With Mr. Singh – who submitted his report on the party’s prospects in Western Maharashtra on Monday – repeating his views on the NCP merging with the Congress, the party’s media in-charge Janardan Dwivedi clarified that: ``The Congress has not taken a view on this issue; this is Mr. Singh’s personal view.’’
Meanwhile, Mr. Singh – who is seen as an ``anti-alliance’’ voice in the five-member committee set up by Congress president Sonia Gandhi to survey the pre-election mood in Maharashtra – maintained that the party was prepared to fight the upcoming Assembly elections in the State with the NCP.
This despite the anti-incumbency factor against the decade-old Congress-NCP Democratic Front Government set to hurt the NCP the most, as per Congress calculations. ``It will work more against the NCP as it had more ministers in the outgoing ministry,’’ said Mr. Singh; adding that poor power supply and drought could become key election issues. Added to this price rise in urban areas.
As for his report on Western Maharashtra, Mr. Singh said he had identified the seats in the region which the Congress should stake a claim for. He, however, did not disclose details on how many or which seats. Also, he has identified loopholes in the organisation at the grassroots in Western Maharashtra – the NCP bastion which was broken in the recent Lok Sabha elections.
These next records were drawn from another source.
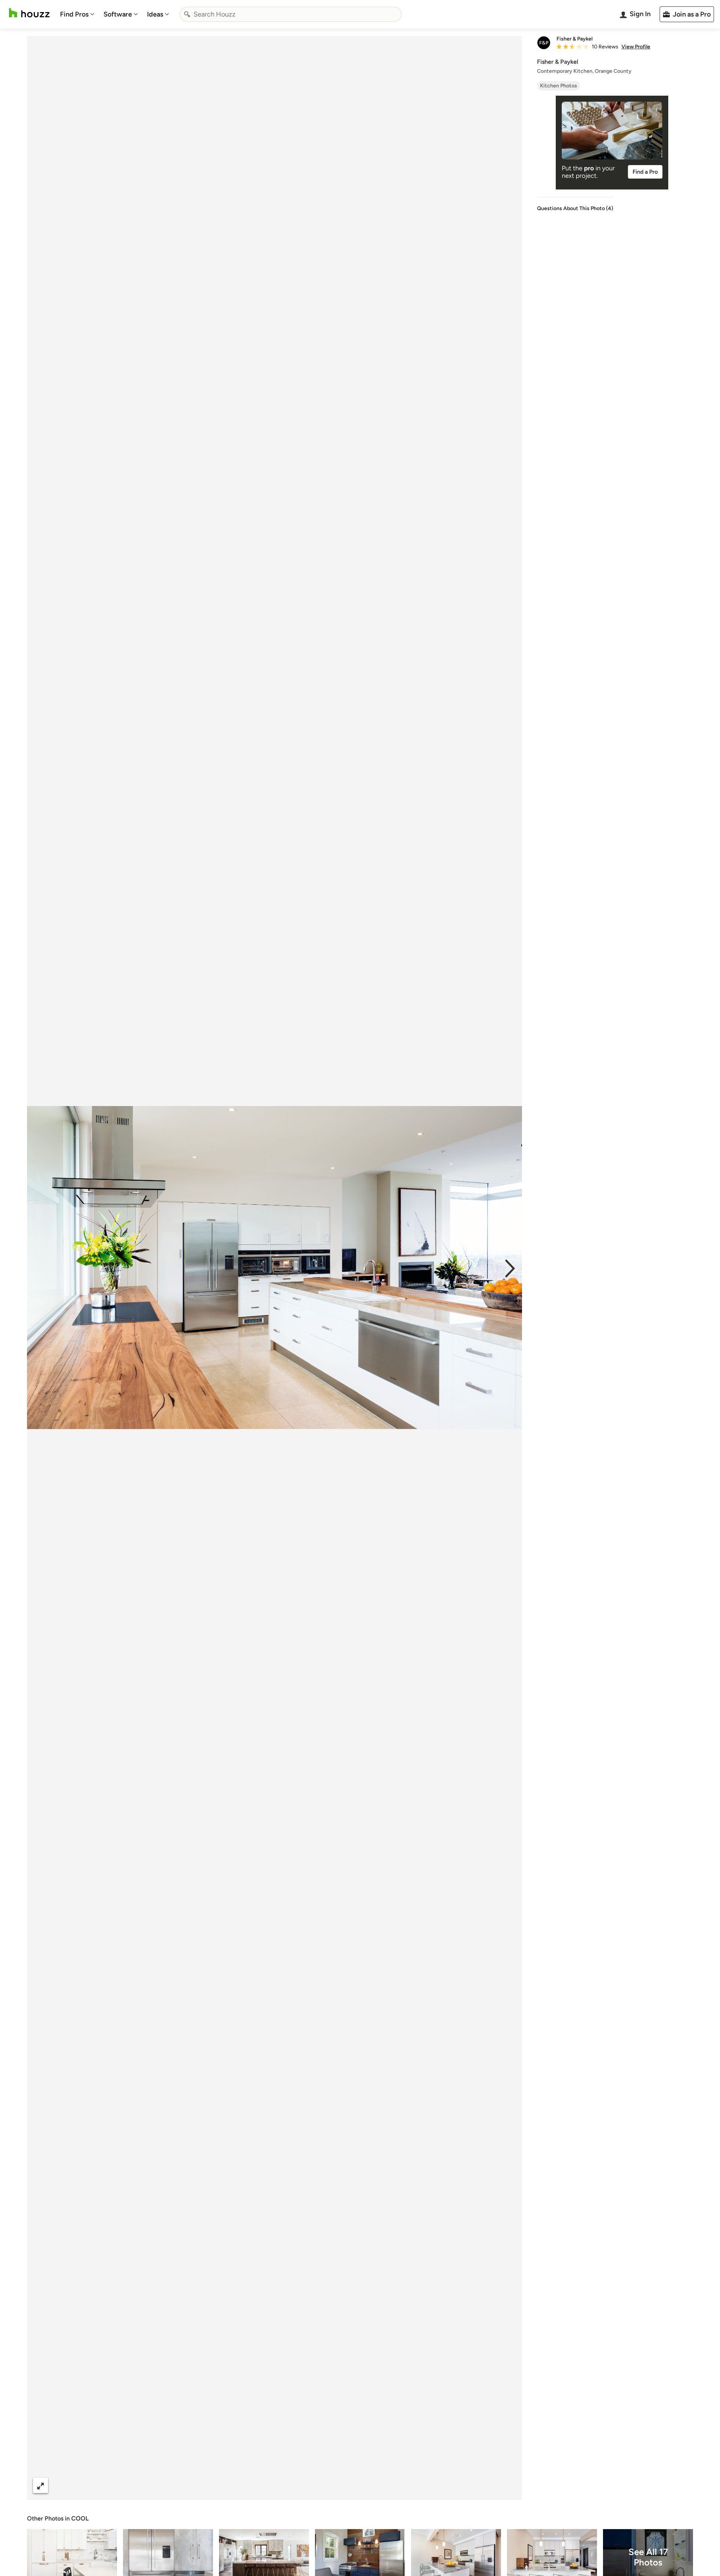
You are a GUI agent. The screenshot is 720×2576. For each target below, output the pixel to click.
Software (118, 14)
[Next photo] (510, 1268)
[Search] (187, 14)
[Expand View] (40, 2485)
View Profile (635, 47)
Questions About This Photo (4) (575, 208)
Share (260, 2485)
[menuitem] (77, 14)
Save (299, 2485)
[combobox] (291, 14)
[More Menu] (508, 2485)
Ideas (155, 14)
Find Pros (74, 14)
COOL (79, 2518)
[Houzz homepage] (29, 13)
Like him, three other party seniors – K. Rahman Khan, Mohan Prakash and Madhusudan Mistry – were assigned 12 Lok Sabha constituencies each in the State to survey and identify seats that the Congress should contest. Mr. Khan was assigned the Mumbai-Konkan region, Mr. Prakash was given Vidarbha and Marathwada, and Mr. Mistry North Maharashtra (Khandesh).
While a final decision on alliance will be taken by the party’s senior-most leadership, the Congress contention is that the 2004 seat-sharing formula will not work as delimitation has changed the demographic profile of constituencies.
Maharashtra has been particularly affected by the delimitation exercise as the State’s quota of five Scheduled Caste seats were redistributed so that five of the six divisions in Maharashtra got one reserved seat each. Till now, Nagpur and Aurangabad divisions had two SC seats each and the fifth was located in the Amravathi Division as a result of which the remaining three divisions were not represented by SCs in the Lok Sabha.
This, according to the Congress, has changed the electoral dynamics in the State; rendering existing seat-sharing arrangements redundant and opening up all of Maharashtra for re-negotiation.